When operating at the next level up in the hierarchy, level 2, we are able to apply critical thinking skills and skeptical analysis consistently and fairly both to arguments that we find agreeable and those that we find disagreeable. We allow the arguments and evidence to be persuasive in their own right, with minimal influence based on who has made them, or how they have been formulated. We consciously recognise our tendencies to favour ‘our side’ over the ‘other side’, and make efforts to circumvent this by deliberately taking time to critique arguments made by those who agree with us, and likewise by finding the strongest, most able defenders of ideas we disagree with. This, of course, is not easy to do, and requires careful attention and genuine effort to fairly engage with different perspectives and ideas. There is, however, one significant failing that we still commonly experience when operating at level 2. Namely, we instinctively and reflexively retain an unreasonable overconfidence in our own reasoning abilities. We tend to believe that our perspectives or conclusions on some issue are the ‘right’ ones, and everyone else has got it ‘wrong’. Taken to extremes, this type of thinking can lead to habitual contrarianism and even conspiratorial thinking. In such cases, we may think that both sides of some major dispute have it wrong, and we are the ‘lone genius’ able to see the correct answer. While most people do not reach such extremes, what those operating at level 2 have in common is their inability or unwillingness to apply the same sceptical attitude and critical examination to their own thought processes that they do to the arguments of others. We thus do not properly appreciate the many limitations of memory, rationality, and knowledge that we ourselves are subject to, and which hamper our efforts to draw correct conclusions.

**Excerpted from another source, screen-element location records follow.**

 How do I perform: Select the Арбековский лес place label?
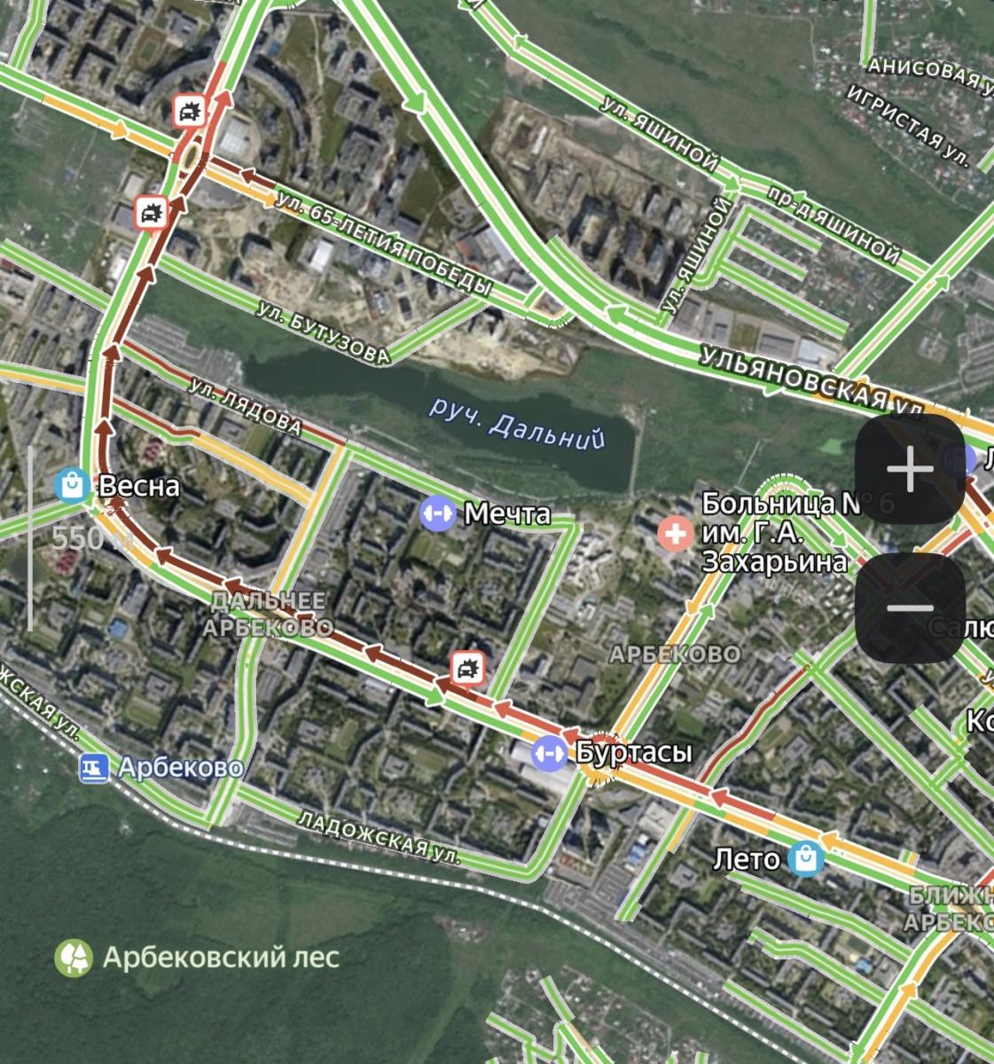click(x=221, y=958)
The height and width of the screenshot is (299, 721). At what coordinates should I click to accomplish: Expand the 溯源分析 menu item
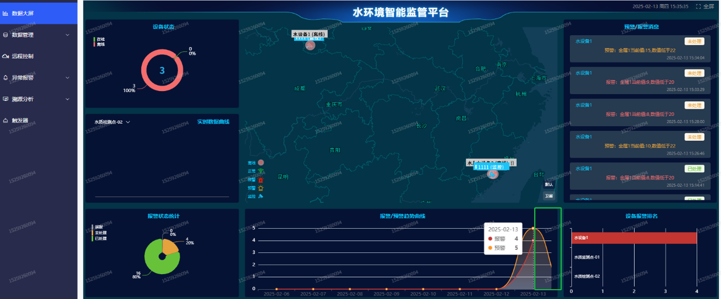pos(67,99)
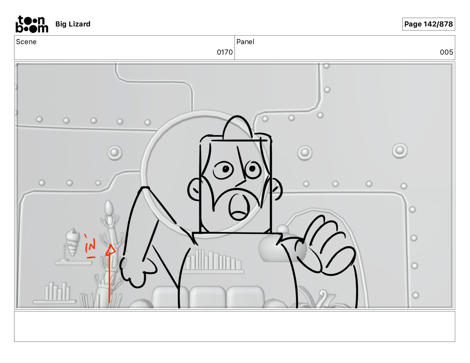Viewport: 470px width, 363px height.
Task: Select the bookshelf behind the character's chest
Action: [x=214, y=261]
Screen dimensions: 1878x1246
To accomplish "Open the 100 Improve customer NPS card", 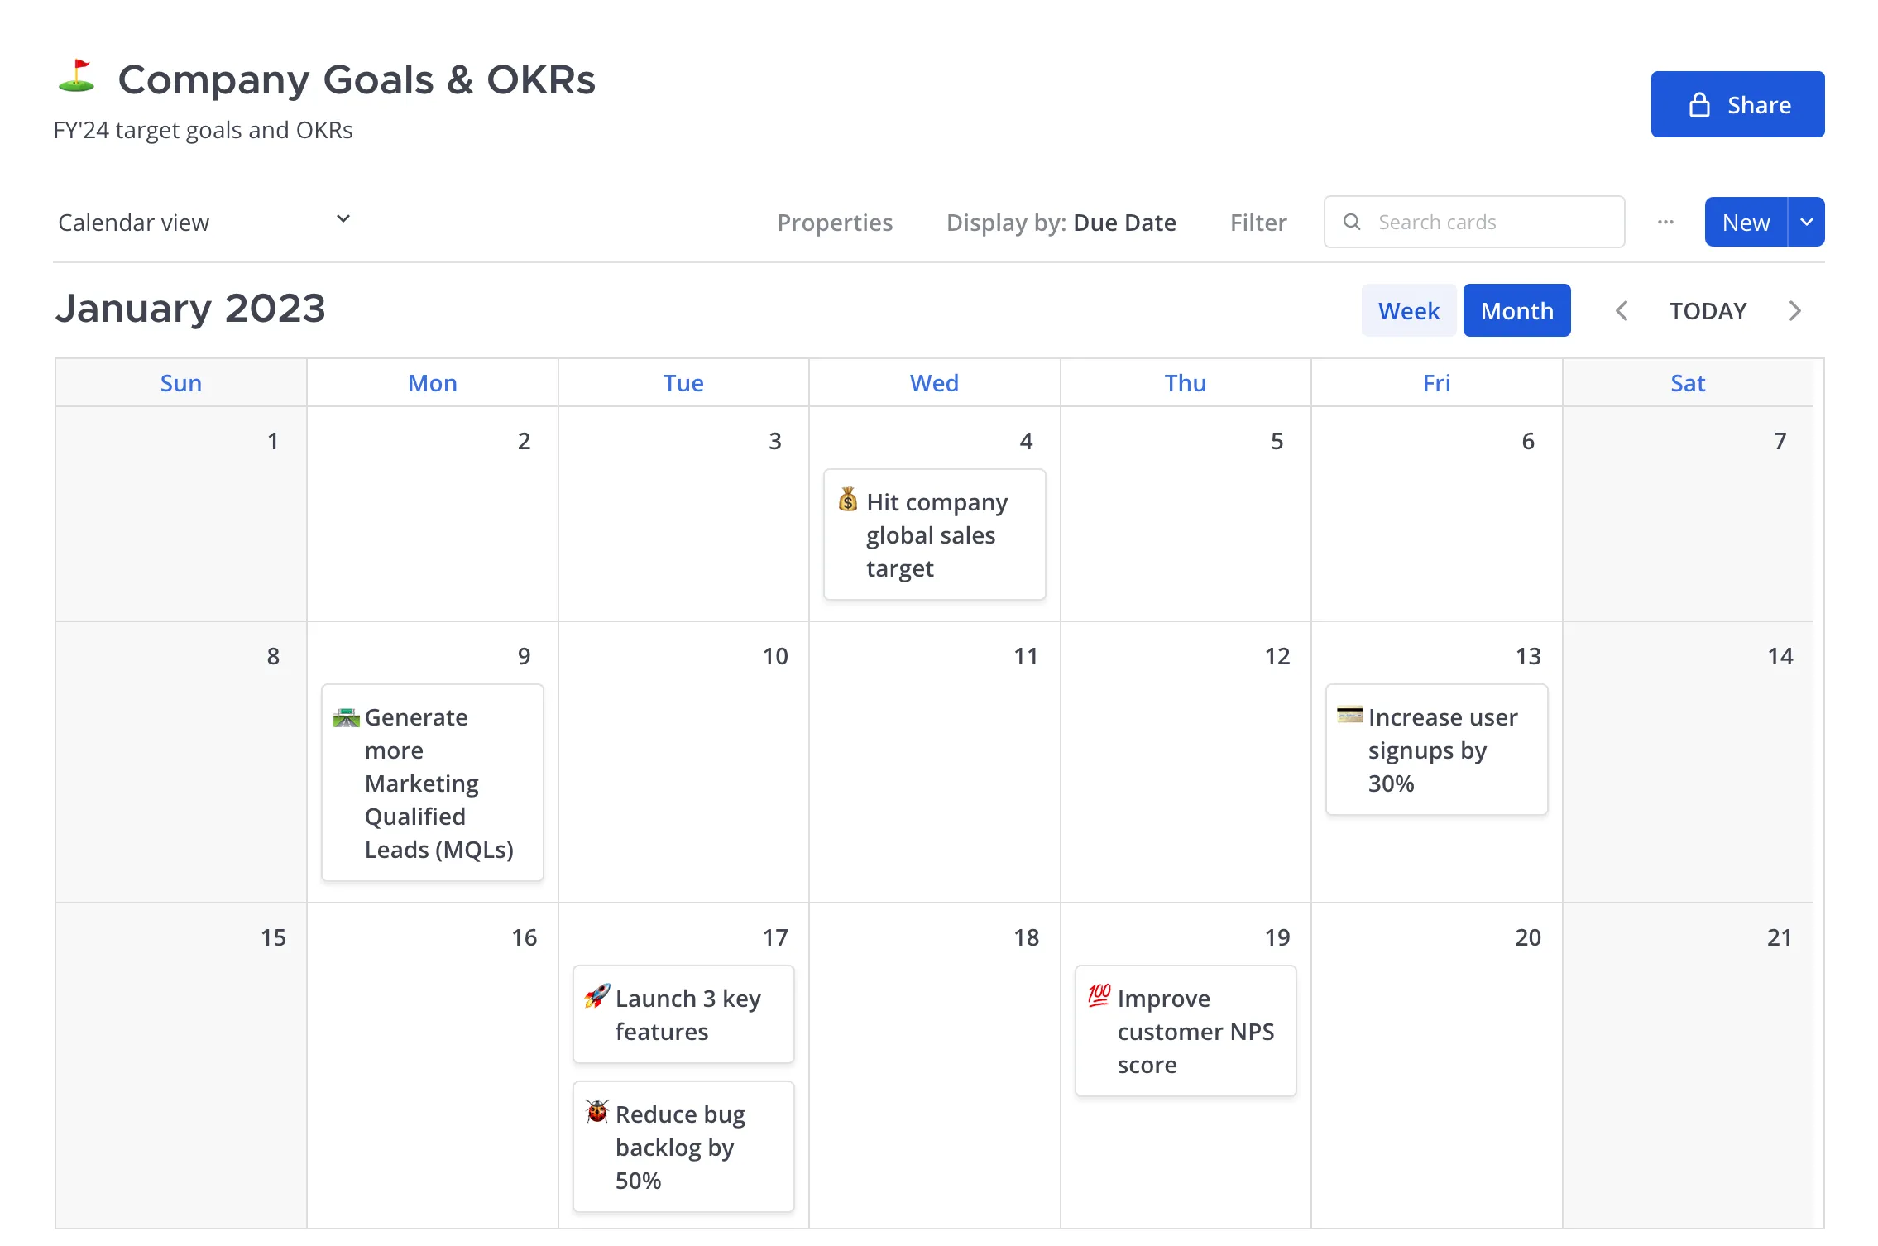I will click(x=1186, y=1031).
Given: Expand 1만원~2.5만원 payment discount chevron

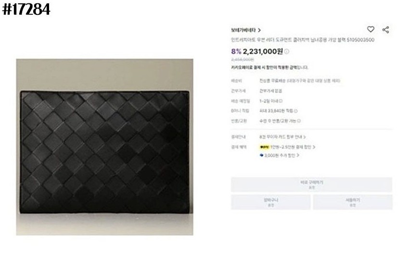Looking at the screenshot, I should pos(314,147).
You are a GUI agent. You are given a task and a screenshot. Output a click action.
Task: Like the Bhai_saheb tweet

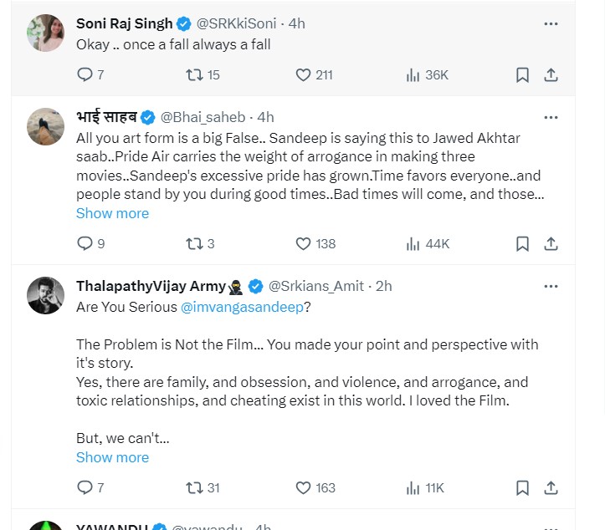(304, 244)
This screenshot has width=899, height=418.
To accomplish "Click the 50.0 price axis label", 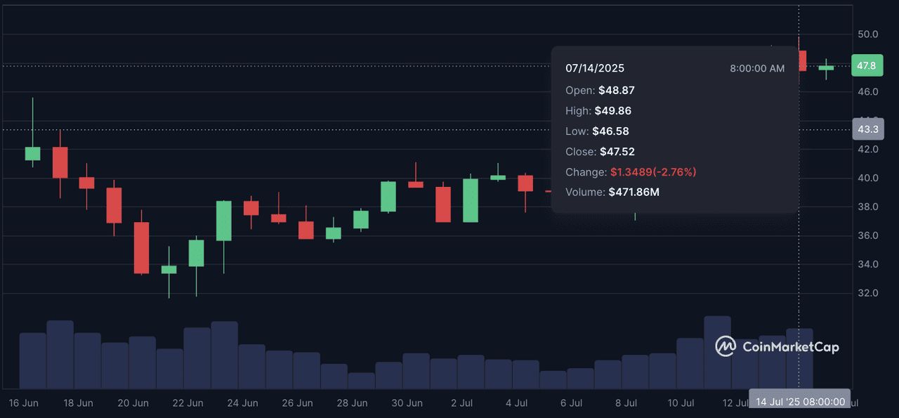I will pyautogui.click(x=867, y=34).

We are skeptical of everyone else, but not sufficiently skeptical of themselves, of our own biases and limitations.

The highest level of my hierarchy is level 3, and it is the level I believe we should all aspire to use as regularly as possible. When operating at level 3, we properly apply scepticism and critical analysis not only to everyone else, but also to ourselves and our own beliefs, preconceptions, and thought processes. We are often hesitant to attach strong credence to the conclusions we reach, because we know that our rationality is grossly imperfect and our knowledge and perspectives sorely limited. This of course should not lead us to radical scepticism or keep us from forming opinions about anything, but it should temper our confidence considerably and keep us from becoming dogmatically attached to our conclusions and perspectives. In level 3 we are also much more self-critical, actively setting out to uncover our own biases and doing our best to compensate for them, and not just criticising the biases and errors of others. Likewise, we actively seek out the viewpoints of other informed persons to critique our opinions and point out our cognitive ‘blind spots’, helping us to apply scepticism to our own thought processes and reasoning. Level 3 is often an uncomfortable state to operate in, for it robs us of the overconfidence in our beliefs that is reassuring to most people, and also requires a degree of active self-criticism which is unnatural and effortful to maintain. We also must also make an effort to find the right balance between appropriate self-criticism and scepticism on the one hand, and paralysing self-doubt, apathy, or total mistrust of reason on the other. Operating at level 3 is neither easy nor natural, but I do believe it is the highest form of ‘true scepticism’, and the ideal to which we should all aspire. Operating in this level may not always be possible, but nevertheless is worth striving for since it allows us to take the fullest advantage of the tools afforded by logic, rationality, and scepticism, thereby providing us maximum chances for ultimately forming accurate beliefs free from error, bias, and distortion.